Day in the Life: Ali Bird

Self portrait in gouache and fine liner- Ali Bird
Self Portrait, Ali Bird

What have you been doing today?

Today I have been working on a whimsical cubist self-portrait in preparation for my Thursday Art Class which I have been running on Zoom for a few weeks. It’s done with gouache and fine liner- I try to keep to simple materials which are easily available. They are a small group of 4-7 adults ranging from 20’s -50’s and I really enjoy the sessions. I’ve been involving them in choosing what we do although generally they seem happy to have a go at anything I suggest.

I have also made a couple of short instructional videos for the children’s Art group as I have found this the best way to communicate skills via Zoom. We are doing a 4 week series on landscapes and this coming session is the last one. They have been sharing their work with the community via a Facebook Group and are really enthusiastic.

I’ve made a vege lasagne as I’m having guests for lunch in the garden tomorrow. My guests are two Italians and we are all volunteers with DePaul UK which supports young people at risk of homelessness. When I’m able to I am planning to run art groups for them which I am very much looking forward to.


Is that a typical day for you?

When lockdown started, I was in a place of exploring new work/volunteering options, having chosen to relocate from Chester to Sheffield and leave my job of 12 years at Ancora House-the Adolescent Psychiatric Inpatient Service at The Countess of Chester Hospital. I had begun to explore a variety of roles including running drop-in Art Groups for the Refugee Council and leading singalongs with my ukulele at a couple of local Dementia Cafes. I was running Art classes from home coupled with workshops at a local Adventure Playground which serves a deprived area of Sheffield where I live. Much of this had to stop abruptly but I was able to run my Art classes on Zoom. I’ve got to grips with Garage Band and recorded 4-part harmony songs for online singalongs too. I’ve never been so technically competent as I am now.


When did you start working with culture, health and wellbeing, and how?

I started my working life as a mainstream Art Teacher, but 10 years in found myself with the opportunity of working in a psychiatric inpatient setting. I had no experience of working with mental health but had a fantastic team of colleagues and we all learnt on the job. I found the gentle and nurturing nature of the work suited me as I value relationship and am a natural connector. It was a new role which I was able to make my own. Working alongside NHS colleagues was enlightening, and it was a time of rich learning for which I am deeply grateful. The job taught me so much about myself and the possibilities for using Art therapeutically. It instilled in me a desire to take the skills and knowledge I had acquired and use them more widely. This is what I love to do-to encourage people to discover their creativity and the benefits to wellbeing that accompany it.
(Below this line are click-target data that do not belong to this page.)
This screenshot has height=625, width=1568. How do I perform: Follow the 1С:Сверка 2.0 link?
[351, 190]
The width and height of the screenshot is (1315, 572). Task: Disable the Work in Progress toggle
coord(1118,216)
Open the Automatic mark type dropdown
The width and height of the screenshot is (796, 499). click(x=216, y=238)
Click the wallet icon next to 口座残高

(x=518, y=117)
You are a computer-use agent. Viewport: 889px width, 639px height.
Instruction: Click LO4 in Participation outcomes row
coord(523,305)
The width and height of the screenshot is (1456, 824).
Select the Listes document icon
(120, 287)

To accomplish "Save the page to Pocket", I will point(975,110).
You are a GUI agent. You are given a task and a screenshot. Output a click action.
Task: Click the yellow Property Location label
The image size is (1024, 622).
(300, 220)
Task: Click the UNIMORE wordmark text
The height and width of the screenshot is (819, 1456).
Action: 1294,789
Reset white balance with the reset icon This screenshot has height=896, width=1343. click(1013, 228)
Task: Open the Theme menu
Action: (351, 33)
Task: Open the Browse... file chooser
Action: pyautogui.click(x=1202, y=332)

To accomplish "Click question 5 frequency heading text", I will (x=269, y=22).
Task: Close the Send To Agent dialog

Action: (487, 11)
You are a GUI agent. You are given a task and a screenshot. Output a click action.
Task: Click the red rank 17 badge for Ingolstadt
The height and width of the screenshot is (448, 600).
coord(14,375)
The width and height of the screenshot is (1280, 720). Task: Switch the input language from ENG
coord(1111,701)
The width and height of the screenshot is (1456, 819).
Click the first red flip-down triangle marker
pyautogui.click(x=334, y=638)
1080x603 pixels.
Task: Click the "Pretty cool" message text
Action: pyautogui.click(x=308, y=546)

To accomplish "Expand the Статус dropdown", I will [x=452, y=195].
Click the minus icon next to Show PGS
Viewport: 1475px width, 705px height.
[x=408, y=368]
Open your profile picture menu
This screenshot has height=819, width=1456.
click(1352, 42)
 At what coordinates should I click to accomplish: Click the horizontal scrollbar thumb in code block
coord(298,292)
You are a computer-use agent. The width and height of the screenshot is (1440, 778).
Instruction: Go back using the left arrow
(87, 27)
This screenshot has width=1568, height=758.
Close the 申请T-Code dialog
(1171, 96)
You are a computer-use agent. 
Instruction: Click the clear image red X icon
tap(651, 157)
What was the last project you came across that inspired you?

I love the challenge of new ventures and have had a few in the past months since I relocated. DePaul UK have inspired me as an organisation that has a great willingness to embrace new ideas. Their cohort are young people facing immense challenges on many levels and their passion and commitment to support, empower and encourage resonates with mine.



Ali has lived in 18 homes (including 2 years in a caravan) and 8 counties. Based in Sheffield since Summer 2019 she has decided to stay put, drawn by the attractions of family, the breadth of opportunities in Arts and Health, the diversity and wealth of green spaces.

She studied Sculpture at Art College and describes herself as a Jack of all trades.

Ali was not a great success at Art at either school or Art College. Her failures have enabled her to be a better teacher.

She has taught Art to ages 8-80 in a variety of settings and especially loves working with young people who face challenges.

Ali taught herself ukulele 2 years ago and enjoys making up vocal harmonies. 

‘Getting teenagers to sing in the psychiatric unit was worth the feelings of fear and exposure. Abba’s ‘I have a Dream’ was surprisingly moving!

 I’m an optimist-I’d like to think my cup isn’t so much half full as overflowing…’

She is currently working freelance as an Art Teacher.